L'entente est finalisée en mars 2006.  Zucker radie la cote boursière de HBC, ce qui met fin à son existence de 336 années à titre de société ouverte.  Les Canadiens, toujours sensibles aux questions d'identité nationale, particulièrement par rapport aux Américains, sont évidemment inquiets.  Mais ceux qui fulminent contre l'«américanisation» de la Compagnie ne comprennent manifestement pas son histoire.  La perte de la propriété canadienne qu'ils déplorent datait de moins de 36 ans.  (Il est intéressant de souligner que de nombreux Britanniques pleurent de façon similaire la perte de HBC en 1970.)
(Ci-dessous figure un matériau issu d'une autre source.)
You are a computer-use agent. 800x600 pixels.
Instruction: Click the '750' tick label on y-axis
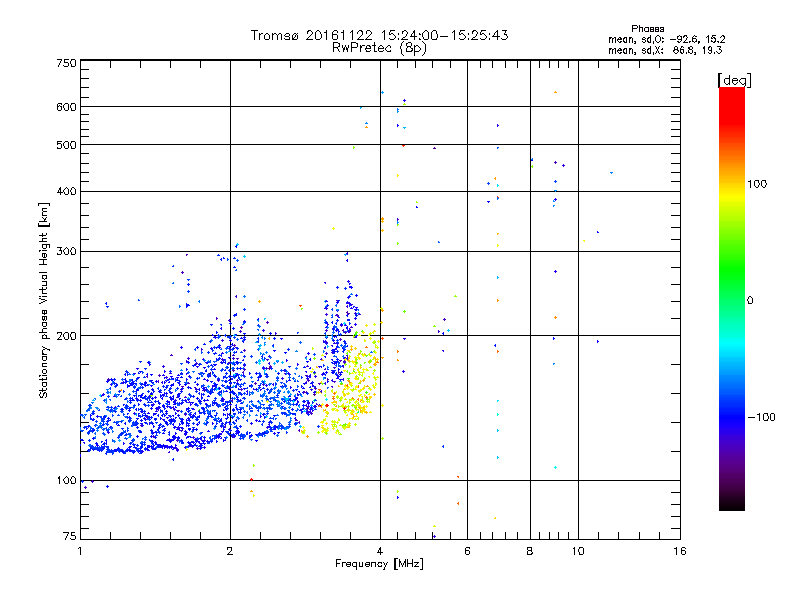65,62
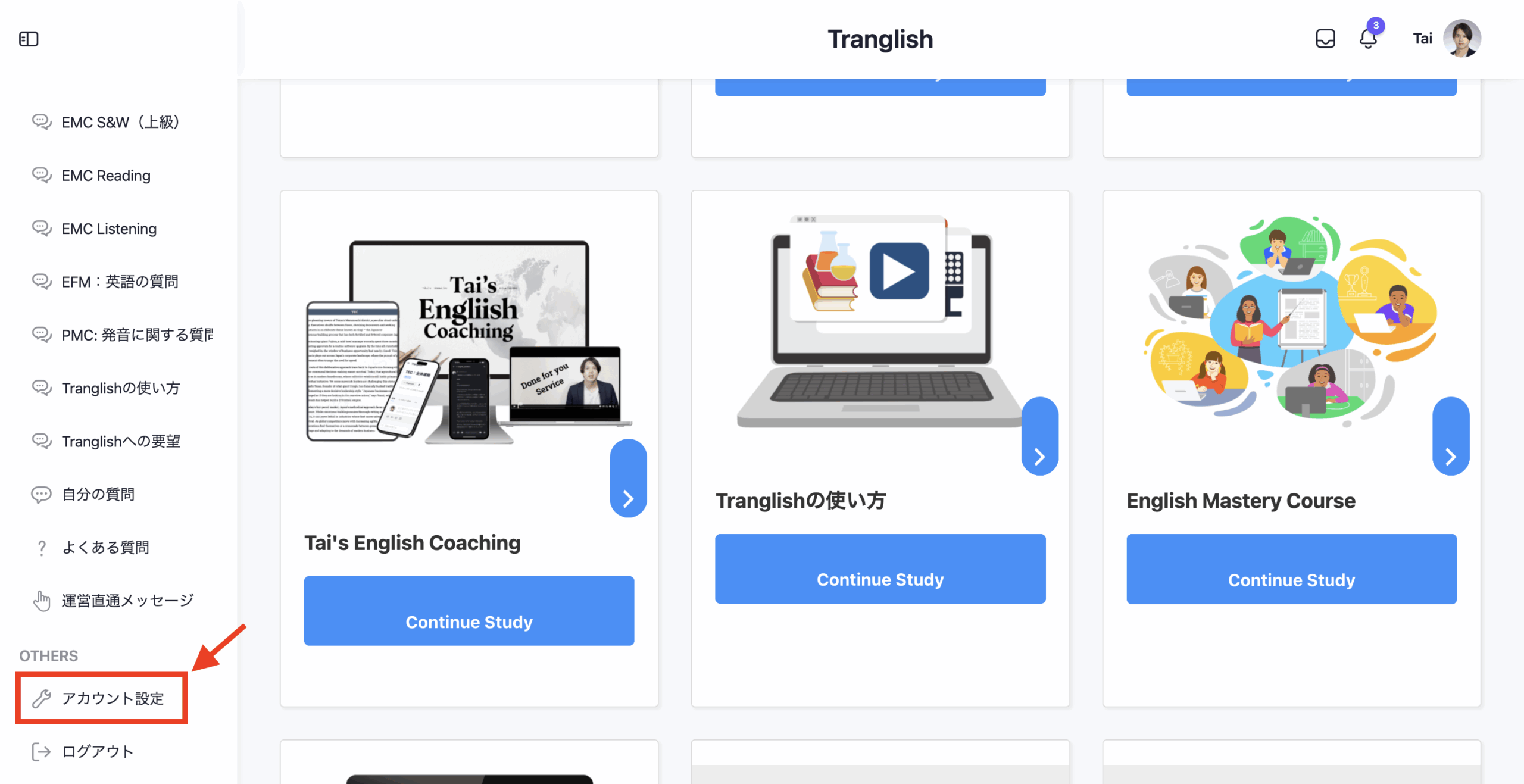Click the hand icon for 運営直通メッセージ
The image size is (1524, 784).
[x=42, y=601]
Le passage de HBC au statut de société fermée est beaucoup plus important d'un point de vue historique.  Pour une entreprise constituée au début de l'ère moderne des activités commerciales, le passage de société ouverte à fermée modifie sa façon de faire affaire.  Paradoxalement, ce changement de statut la libère des regards incessants tournés vers ses résultats trimestriels et lui permet d'effectuer les changements nécessaires.

NRDC

Avec le décès prématuré de Jerry Zucker en avril 2008, l'avenir de HBC semble de nouveau incertain.  Son acquisition par NRDC Equity Partners en juillet 2008 marque le début d'un nouveau chapitre dans son histoire.  Le nouveau Conseil nomme à la direction des personnes dont la réputation n'est plus à faire dans le commerce de détail et qui jouissent d'une expérience internationale.  Ils devront intégrer la vision de Zucker en matière d'excellence du service à la clientèle à une nouvelle orientation clairement définie pour HBC et ses chaînes. 

Et pour la suite des choses?  Comme il arrive souvent en histoire, il se peut qu'on revienne en quelque sorte à la case départ. En septembre 2009, le gouverneur Richard Baker a annoncé l'intention de refaire de HBC une société ouverte, ce qui s'est produit en novembre 2012.

Pour ce qui est de son caractère canadien, la Compagnie continue de faire affaire strictement au Canada et d'exercer ses activités d'un océan à l'autre, d'être un important employeur pour les Canadiens, de servir les Canadiens et, comme nous l'avons vu de façon si évidente à l'occasion des récents Jeux olympiques d'hiver de Vancouver, de renforcer la vision que les Canadiens ont d'eux-mêmes et de leur pays.  Difficile de trouver plus canadien que ça, non?